Bana göre şişmanlamanın temelinde hareketsiz bir yaşam tarzı değil yeme alışkanlıklarımızdaki bozulma yatmaktadır. Ne olur son yıllarda insanların daha hareketsiz daha sakin yaşadığımızı iddia etmeyin. Tüm gün işte, sokakta koşturmaktasınız ama yine de şişmansınız. Belki ev işleri için kadın tutmaktasınız ama o kadın da şişman. Marketin çırağı aldıklarınızı eve kadar getiriyor ama o da şişman.
Ne demiştim beyaz un, çay şekeri, glikoz şurubu keşfedildi tipler bozuldu.
Peki spora başlayalım yeme alışkanlığımızı terbiye edeceğimize kalori harcamamızı artıralım. Hatta sporda fazla harcadığımız için ağzımız eskisinden biraz daha fazla çalışsın.
Spor salonları genellikle geçici süre gidilen eziyethanelerdir. Kendimizi azıcık fit görsek ayağımız gerigeri kaymaya başlar. Ama ağzımız spor yaptığımız zamanki gibi çalışmaya devam eder.
Binbir eziyetle verdiğimiz kilolar köşede bizim spordan bıkmanızı bekler. Sonuç attığımız kilolar tekrar üzerimize zıplar. Önemli olan devam ettirebileceğimiz sporu yapıp (örneğin en azından işe gidip gelirken 20-30 dakika avare avare yürümek, bir iki katlı merdivenler yavaş yavaş ta olsa asansör kullanmadan çıkmak) yeme alışkanlıklarımızı düzeltmemiz sağlıklı kiloda kalmamızda süreklilik sağlar. Bu yüzden spor yaparak zayıflamayı soğuk bakıyorum. Ayrıca özellikle ağır abi ve ablaların kilo vereceğim, tip yapacağım diye hırs yaptığı spor sonucu bir anda dünya sıkıntılarından kurtulma olasılığını da unutmamalı..

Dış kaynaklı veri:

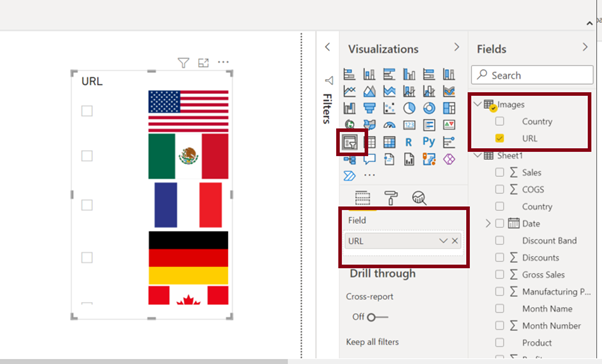Choose the Funnel chart visualization
This screenshot has height=364, width=602.
tap(369, 108)
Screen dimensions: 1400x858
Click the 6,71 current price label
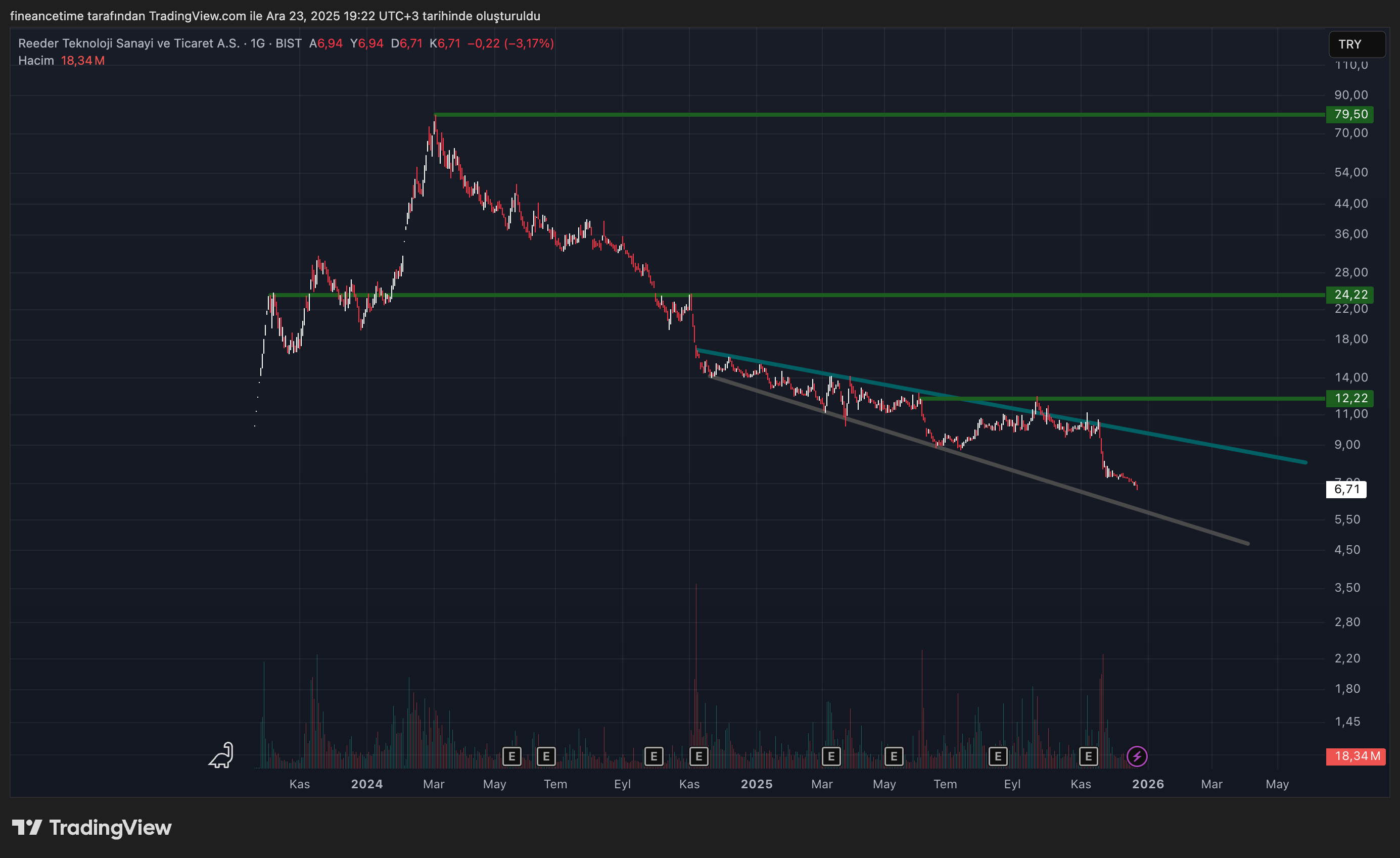(1345, 489)
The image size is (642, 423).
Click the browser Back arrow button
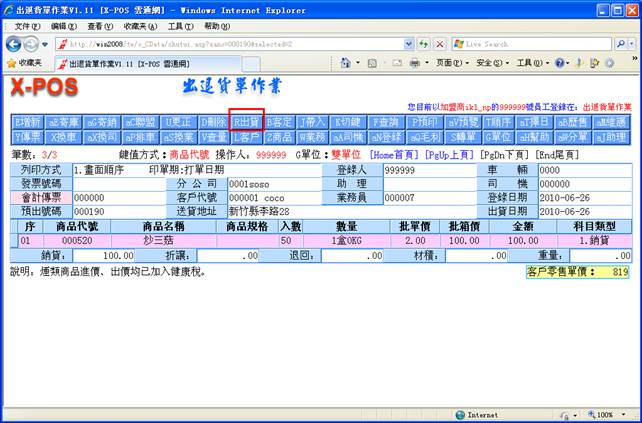click(14, 44)
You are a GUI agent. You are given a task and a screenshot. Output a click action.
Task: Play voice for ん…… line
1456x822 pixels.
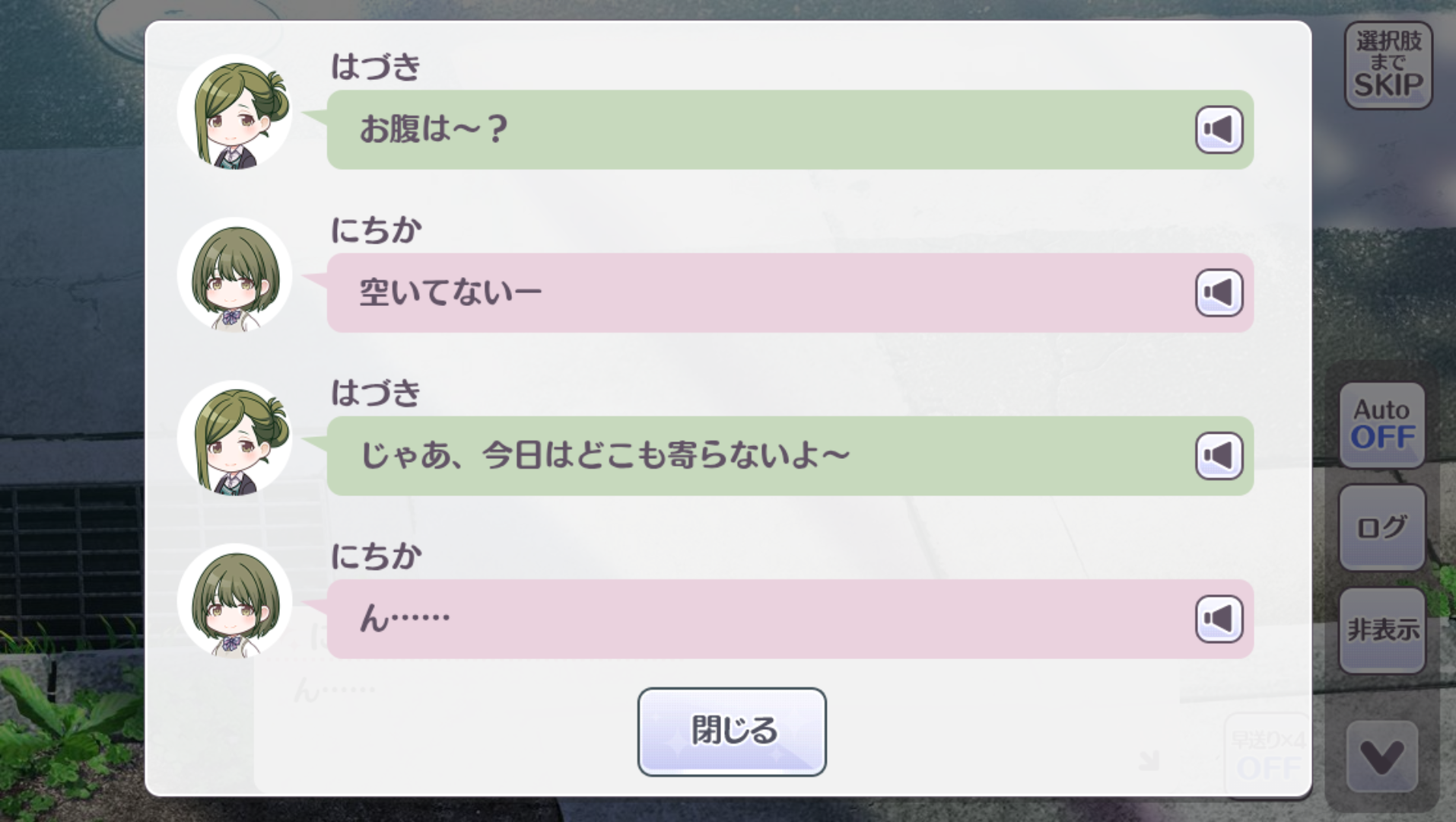coord(1219,619)
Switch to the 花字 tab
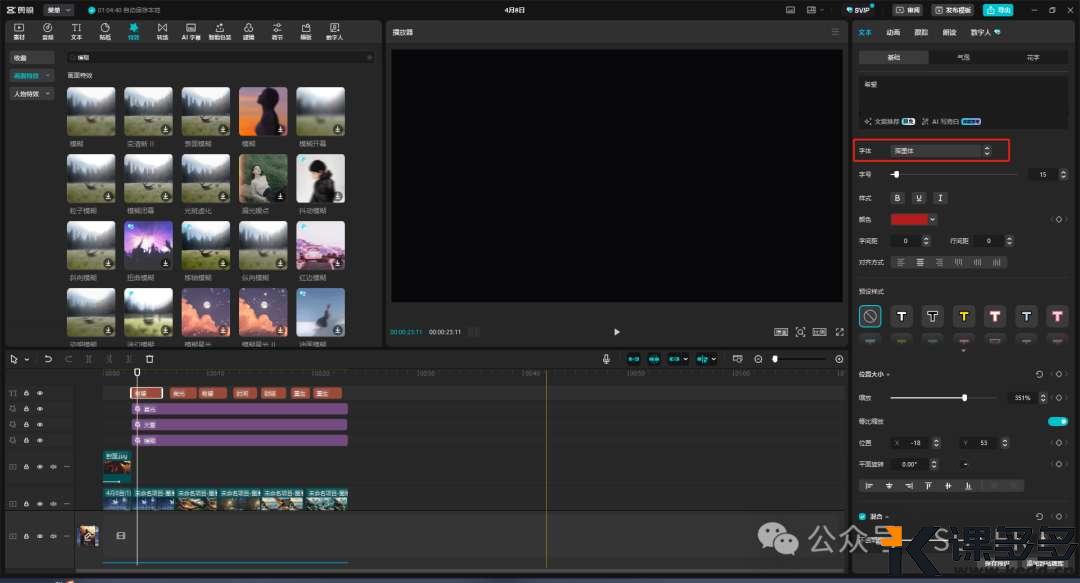This screenshot has height=583, width=1080. pos(1033,58)
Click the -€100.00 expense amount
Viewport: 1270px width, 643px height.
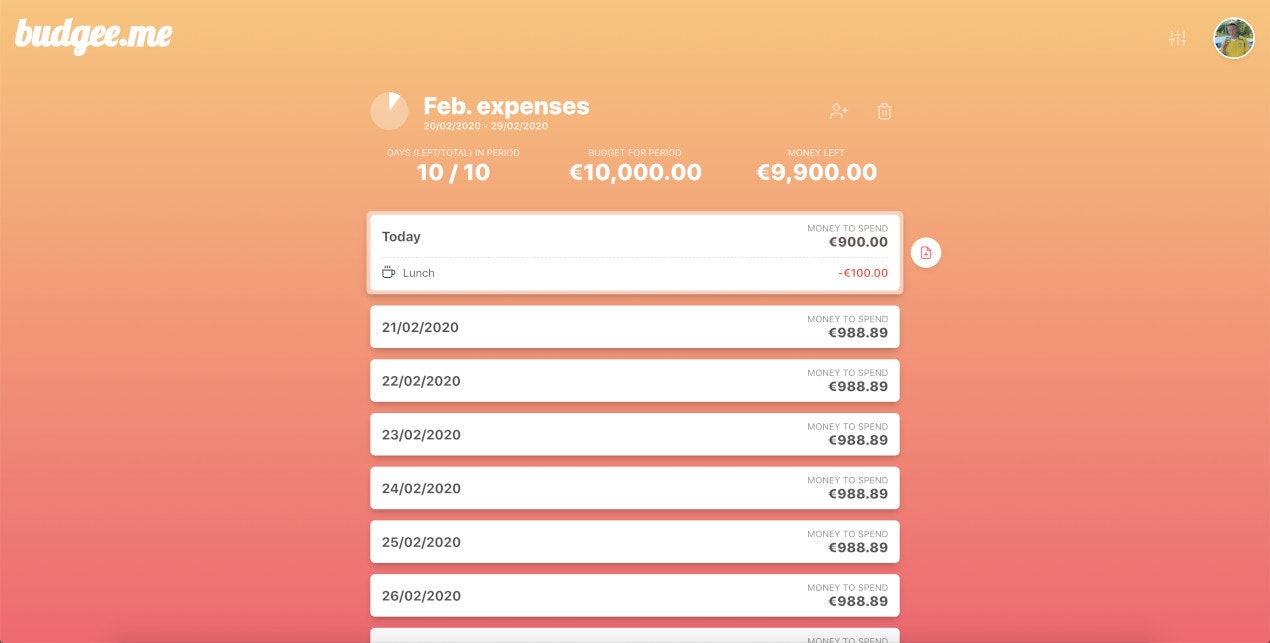(862, 273)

Bazen ne yaparsak yapalım bazı bölgelerimizdeki yağlanmayı eritemeyiz. Örneğin bazen kilo verdiğimizde, belimiz incelir, yüzümüz küçülür ama basen bölgelerimizdeki yağlanma sanki hiçbirşey olmamış gibi sakin sakin yerinde durur. Peki bu nedendir? Aslında sorunun içinde cevabı var.
Bazı yağ dokularının kanlanması, lenf akımı ve metabolizması yüksek iken bazı dokuların düşüktür. Bu bölgeler vucudun sessiz, sakin, kuytu bölgeleridir. Buralarda alışveriş, ticaret yoktur. Gireni, çıkanı azdır. Kanlanma ve lenf akımı azdır. Bu bölgelerde yağ yavaş ve sessizce birikir ve oradan ayrılması zordur.
Peki ne yapılabilir?
Buradaki kiliti uç anahtarla açabilirsiniz.
1- Glisemik indeksi düşük diyet
2- O bölgenin kan akımını ve metabolizmasını artıracak mezoterapi
3- mezoterapi sonrası bölgeye uygulanacak ve lenfatik drenajı da artıracak masaj terapiler.
Buraya kadar anlattıklarımı genişletelim ve örnekleyelim....
Öncelikle emin olmalısınız sağlıklı bir yeme alışkanlığı oluşturmadan kalıcı ve sağlıklı zayıflayamazsınız zayıflayamazsınız . Ama bazı bölgelerimiz için bu da yetmez. Buraların incelmesi için ekstra işlemler gerekir. Bu sessiz bölgelerin kanve lenf akımının artırılması metabolizmasının uyarılması enerji alış verişinin canlandırılması gerekir.
Zaten vakum terapiler, mezoterapiler, kavitasyon, ultrasonografiler, karboksiterapiler gibi işlemlerin hepsi yağlı bölgenin kan ve lenf akımını artırmaya, oksijenlenmenin artması ile bölge yağının yakılabilmesi için uygun ortam hazırlama amacını taşır.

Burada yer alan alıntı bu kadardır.